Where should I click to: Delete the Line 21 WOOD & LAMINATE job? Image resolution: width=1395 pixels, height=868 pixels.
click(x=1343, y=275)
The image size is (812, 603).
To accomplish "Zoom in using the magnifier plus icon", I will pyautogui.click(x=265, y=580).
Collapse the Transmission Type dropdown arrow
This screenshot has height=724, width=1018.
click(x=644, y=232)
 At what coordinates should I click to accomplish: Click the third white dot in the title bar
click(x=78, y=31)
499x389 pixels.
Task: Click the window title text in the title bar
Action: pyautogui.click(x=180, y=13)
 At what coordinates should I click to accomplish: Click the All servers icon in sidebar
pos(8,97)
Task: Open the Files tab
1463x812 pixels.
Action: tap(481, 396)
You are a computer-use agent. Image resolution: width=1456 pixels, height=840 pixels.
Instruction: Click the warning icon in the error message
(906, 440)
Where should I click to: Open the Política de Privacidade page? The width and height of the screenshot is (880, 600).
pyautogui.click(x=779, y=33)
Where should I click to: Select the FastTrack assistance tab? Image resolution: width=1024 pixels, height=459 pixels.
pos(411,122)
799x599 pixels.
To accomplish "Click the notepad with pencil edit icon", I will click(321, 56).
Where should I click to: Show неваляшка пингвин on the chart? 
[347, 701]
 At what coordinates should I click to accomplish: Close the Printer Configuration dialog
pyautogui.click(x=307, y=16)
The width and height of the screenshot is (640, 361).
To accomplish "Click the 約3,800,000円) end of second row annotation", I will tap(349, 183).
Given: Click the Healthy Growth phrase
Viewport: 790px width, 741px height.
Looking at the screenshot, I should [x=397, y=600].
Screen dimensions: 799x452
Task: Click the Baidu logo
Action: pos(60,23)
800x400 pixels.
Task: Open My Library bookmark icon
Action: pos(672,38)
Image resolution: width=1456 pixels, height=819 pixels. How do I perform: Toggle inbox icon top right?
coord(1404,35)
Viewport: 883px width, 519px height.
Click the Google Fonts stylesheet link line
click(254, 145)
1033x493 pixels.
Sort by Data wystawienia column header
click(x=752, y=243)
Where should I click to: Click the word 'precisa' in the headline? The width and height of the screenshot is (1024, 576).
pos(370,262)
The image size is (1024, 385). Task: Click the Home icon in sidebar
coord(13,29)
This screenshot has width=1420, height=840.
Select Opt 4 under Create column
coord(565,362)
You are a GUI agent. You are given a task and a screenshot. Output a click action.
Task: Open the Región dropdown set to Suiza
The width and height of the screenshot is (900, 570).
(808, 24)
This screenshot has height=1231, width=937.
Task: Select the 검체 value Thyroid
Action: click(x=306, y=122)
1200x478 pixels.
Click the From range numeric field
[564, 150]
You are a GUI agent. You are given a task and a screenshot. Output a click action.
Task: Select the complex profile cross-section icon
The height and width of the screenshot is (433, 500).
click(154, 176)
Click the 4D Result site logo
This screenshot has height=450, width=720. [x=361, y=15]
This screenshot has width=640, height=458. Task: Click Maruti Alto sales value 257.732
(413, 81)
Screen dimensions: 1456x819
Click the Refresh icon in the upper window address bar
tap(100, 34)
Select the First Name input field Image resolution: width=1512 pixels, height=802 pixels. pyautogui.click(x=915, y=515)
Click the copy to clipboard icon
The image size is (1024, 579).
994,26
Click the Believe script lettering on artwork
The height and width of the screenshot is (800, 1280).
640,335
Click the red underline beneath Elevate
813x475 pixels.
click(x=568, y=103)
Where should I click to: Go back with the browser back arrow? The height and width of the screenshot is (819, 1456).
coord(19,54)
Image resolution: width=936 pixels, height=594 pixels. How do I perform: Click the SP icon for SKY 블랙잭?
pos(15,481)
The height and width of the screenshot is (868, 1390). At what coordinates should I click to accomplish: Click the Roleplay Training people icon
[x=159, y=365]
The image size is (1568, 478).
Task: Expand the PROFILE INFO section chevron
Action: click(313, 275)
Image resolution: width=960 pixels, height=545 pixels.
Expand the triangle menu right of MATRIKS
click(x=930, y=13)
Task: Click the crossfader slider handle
----------------------------------------
Brief:
Write out the rows again, from the line that contains "Viewport: 883px width, 519px height." through the line that contains "click(x=752, y=243)", both lines included, with the requests unchanged. Scale each click coordinate in the answers by 2.35 and round to the nearest whole number, rounding halves up.

Finished task:
Viewport: 883px width, 519px height.
Click the Google Fonts stylesheet link line
click(597, 341)
1033x493 pixels.
Sort by Data wystawienia column header
click(x=1767, y=571)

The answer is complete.